There are two mouse models for COL3A1 ‘null’ alleles. One was engineered to remove the promotor and the first two exons of the gene, whereas the second was a spontaneous 185 kb deletion that removes exons 1–39 of COL3A1 and about 145 kb of upstream DNA that does not contain protein coding genes.22,23 Consistent with the idea that the genetic background can influence the phenotype, heterozygous mice from the first group do not develop aneurysms or dissection and most of the homozygotes die in the peripartum period. In contrast, the heterozygous mice with the large deletion often develop aortic dissection or rupture and die. The first mice are on a BALB/c background, while the second have the mutation on a mixed background that includes C57BL/6 and 129Ola. No cerebral imaging was reported on homozygous mice from the first group. This would have been of interest in regard to the possibility of cerebral anomalies as an autosomal recessive phenotype. In the Smith et al23 study, no mice homozygous for the deletion were ever identified.
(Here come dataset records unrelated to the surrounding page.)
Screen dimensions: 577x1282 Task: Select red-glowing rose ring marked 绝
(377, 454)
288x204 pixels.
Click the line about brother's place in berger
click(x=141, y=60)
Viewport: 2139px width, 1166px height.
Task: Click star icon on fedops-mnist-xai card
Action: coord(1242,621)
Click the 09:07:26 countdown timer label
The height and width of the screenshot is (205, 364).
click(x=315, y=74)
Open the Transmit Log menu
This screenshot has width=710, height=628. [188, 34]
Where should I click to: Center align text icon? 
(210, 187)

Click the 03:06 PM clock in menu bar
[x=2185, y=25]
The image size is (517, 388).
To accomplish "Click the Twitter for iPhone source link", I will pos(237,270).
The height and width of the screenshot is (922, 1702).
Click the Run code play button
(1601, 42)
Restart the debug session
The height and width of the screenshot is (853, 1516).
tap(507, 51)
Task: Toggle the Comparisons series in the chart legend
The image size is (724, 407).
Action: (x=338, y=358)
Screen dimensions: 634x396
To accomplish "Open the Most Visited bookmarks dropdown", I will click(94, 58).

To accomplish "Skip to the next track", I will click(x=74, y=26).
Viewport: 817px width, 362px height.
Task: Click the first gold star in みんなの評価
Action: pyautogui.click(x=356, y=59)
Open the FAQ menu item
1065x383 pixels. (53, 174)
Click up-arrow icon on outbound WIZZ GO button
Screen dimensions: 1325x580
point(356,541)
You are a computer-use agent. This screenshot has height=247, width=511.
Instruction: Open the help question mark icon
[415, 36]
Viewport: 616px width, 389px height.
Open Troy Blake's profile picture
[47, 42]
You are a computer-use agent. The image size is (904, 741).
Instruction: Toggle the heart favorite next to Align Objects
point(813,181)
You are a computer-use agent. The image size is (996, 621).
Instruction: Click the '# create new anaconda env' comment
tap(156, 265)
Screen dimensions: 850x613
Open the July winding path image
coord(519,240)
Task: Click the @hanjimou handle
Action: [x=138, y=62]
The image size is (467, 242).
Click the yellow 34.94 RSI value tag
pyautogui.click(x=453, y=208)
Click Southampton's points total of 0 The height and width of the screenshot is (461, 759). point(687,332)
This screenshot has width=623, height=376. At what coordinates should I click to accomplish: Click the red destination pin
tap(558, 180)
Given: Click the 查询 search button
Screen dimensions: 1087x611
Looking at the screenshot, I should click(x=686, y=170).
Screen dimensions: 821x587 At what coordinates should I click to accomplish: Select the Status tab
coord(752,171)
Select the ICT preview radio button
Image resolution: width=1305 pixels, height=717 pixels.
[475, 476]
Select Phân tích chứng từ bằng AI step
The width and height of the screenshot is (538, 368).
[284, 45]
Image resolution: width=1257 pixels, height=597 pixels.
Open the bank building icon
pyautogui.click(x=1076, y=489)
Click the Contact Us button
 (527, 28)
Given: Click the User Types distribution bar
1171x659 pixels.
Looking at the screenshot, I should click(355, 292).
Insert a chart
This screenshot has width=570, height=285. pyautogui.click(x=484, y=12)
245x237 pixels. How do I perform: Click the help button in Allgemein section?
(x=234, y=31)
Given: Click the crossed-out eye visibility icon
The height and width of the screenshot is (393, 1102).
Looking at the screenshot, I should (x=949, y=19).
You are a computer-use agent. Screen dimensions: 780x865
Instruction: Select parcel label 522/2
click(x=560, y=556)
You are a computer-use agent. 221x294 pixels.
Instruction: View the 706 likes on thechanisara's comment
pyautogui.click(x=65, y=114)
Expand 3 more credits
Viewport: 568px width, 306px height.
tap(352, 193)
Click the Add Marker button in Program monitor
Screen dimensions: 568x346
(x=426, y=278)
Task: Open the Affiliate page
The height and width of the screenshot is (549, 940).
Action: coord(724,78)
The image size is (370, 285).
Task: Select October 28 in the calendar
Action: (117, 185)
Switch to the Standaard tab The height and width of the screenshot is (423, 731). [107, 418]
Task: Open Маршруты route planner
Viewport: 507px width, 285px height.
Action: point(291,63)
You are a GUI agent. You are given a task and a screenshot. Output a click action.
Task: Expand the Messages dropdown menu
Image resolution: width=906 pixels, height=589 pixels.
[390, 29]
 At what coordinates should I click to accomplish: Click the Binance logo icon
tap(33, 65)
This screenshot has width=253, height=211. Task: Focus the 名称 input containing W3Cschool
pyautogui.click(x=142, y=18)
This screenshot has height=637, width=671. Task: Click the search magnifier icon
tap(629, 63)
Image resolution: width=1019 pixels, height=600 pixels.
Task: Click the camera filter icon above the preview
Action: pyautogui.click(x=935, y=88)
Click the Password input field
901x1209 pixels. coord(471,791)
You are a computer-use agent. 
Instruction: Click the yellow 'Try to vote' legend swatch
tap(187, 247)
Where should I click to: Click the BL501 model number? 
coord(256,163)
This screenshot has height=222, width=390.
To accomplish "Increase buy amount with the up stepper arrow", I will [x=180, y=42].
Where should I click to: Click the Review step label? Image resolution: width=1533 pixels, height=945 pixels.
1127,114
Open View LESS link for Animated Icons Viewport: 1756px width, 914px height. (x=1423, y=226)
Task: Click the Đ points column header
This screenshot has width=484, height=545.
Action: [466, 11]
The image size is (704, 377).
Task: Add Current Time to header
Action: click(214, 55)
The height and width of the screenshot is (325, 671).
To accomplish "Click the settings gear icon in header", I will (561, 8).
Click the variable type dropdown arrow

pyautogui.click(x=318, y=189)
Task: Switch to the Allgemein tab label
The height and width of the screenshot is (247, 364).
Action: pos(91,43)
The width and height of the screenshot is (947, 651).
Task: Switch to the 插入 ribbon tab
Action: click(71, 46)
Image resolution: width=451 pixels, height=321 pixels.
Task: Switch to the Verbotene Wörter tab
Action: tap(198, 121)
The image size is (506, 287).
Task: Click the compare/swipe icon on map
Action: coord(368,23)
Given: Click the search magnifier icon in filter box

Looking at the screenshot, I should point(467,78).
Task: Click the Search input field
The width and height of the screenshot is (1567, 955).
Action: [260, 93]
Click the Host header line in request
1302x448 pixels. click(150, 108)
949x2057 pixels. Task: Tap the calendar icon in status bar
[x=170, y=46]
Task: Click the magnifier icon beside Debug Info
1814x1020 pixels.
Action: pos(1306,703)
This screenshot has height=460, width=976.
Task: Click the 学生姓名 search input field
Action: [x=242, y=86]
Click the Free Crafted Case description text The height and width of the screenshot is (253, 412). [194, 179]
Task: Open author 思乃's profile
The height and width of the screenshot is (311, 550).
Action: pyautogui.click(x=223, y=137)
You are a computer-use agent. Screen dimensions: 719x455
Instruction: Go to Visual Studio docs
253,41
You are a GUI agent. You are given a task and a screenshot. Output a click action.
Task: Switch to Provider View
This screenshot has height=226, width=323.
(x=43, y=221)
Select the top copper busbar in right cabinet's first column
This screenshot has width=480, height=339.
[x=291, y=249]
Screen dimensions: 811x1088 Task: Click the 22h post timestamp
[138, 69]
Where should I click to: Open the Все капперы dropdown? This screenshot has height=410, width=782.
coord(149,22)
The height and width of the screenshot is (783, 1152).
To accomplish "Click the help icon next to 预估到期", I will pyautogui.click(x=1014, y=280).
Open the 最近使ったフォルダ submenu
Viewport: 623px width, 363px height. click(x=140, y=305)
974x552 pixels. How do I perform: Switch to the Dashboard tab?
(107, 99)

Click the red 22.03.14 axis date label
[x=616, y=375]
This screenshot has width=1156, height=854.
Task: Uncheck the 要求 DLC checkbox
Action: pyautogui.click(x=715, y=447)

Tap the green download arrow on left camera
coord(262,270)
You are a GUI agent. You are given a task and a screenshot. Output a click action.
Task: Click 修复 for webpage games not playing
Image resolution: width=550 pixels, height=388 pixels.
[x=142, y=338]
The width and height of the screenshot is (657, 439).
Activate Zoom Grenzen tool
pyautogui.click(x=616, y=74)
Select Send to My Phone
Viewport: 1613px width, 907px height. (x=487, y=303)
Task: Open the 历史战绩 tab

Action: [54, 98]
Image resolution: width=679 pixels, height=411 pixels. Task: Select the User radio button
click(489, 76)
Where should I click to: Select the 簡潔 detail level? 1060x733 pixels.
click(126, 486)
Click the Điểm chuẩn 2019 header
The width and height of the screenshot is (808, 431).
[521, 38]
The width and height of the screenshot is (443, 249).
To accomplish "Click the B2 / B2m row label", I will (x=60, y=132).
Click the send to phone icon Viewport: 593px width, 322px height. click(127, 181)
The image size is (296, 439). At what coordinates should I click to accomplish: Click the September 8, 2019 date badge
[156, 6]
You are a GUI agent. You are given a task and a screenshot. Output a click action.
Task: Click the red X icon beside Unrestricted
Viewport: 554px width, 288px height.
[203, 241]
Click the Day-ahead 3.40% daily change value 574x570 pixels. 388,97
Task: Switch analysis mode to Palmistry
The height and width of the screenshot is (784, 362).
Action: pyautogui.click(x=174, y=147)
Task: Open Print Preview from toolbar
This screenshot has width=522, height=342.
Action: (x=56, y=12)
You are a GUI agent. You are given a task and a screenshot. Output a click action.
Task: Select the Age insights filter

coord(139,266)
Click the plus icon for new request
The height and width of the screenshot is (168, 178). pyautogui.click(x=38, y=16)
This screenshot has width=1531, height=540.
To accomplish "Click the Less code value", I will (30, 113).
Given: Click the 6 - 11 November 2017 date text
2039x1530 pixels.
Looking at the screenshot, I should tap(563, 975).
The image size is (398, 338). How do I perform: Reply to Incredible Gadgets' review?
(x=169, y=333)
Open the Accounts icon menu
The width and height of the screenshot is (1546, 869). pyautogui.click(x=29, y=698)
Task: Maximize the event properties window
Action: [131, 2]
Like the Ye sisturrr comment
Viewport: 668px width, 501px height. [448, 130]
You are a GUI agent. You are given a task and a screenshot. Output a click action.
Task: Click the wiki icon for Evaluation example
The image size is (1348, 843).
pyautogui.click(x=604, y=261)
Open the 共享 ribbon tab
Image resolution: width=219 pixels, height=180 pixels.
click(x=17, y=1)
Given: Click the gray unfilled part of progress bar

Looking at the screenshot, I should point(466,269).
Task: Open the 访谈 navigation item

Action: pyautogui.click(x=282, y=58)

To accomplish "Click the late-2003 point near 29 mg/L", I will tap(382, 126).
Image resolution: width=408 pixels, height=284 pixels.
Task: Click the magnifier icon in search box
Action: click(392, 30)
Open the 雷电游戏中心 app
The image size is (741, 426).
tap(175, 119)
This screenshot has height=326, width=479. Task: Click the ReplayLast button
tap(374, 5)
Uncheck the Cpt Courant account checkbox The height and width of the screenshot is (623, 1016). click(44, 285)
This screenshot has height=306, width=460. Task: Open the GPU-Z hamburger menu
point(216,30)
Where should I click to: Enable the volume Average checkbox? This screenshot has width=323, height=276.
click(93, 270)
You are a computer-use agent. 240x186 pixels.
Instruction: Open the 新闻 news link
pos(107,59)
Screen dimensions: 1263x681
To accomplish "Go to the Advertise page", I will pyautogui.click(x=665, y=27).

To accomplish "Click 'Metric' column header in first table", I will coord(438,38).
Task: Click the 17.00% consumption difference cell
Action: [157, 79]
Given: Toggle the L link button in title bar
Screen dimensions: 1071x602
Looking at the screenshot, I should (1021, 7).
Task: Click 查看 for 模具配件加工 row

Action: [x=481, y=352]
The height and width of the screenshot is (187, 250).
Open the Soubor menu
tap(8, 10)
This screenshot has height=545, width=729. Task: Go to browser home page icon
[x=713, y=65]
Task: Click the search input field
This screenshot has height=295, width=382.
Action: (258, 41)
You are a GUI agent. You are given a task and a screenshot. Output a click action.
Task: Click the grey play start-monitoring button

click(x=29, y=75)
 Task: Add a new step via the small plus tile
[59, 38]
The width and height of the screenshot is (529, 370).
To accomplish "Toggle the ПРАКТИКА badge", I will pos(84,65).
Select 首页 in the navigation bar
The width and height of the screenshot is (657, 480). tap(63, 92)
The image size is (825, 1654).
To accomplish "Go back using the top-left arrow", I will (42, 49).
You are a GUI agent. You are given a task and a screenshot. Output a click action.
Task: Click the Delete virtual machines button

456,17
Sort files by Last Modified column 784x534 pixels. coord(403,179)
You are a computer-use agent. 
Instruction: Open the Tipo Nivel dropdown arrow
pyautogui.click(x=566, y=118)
Histological examination of brain tissue in any surviving knockouts from this line would also be of interest as mentioned above in regard to possible cerebral anomalies.

Treatment of mice in the first group with low-dose doxycycline, an inhibitor of metalloproteinases, appeared to change aortic morphology.24,25 No similar trials have been reported with the second group, which could provide a better model because of the chance to affect the rate of aortic rupture and dissection in the heterozygotes and offer the potential to expand the limited therapy available.26

In conclusion, our report provides a rare explanation for variable expression of the vascular EDS phenotype in families with COL3A1 sequence variants and, further, suggests that a novel syndromic form of recessively inherited vascular Ehlers–Danlos includes both tissue fragility and cerebrocortical anomalies.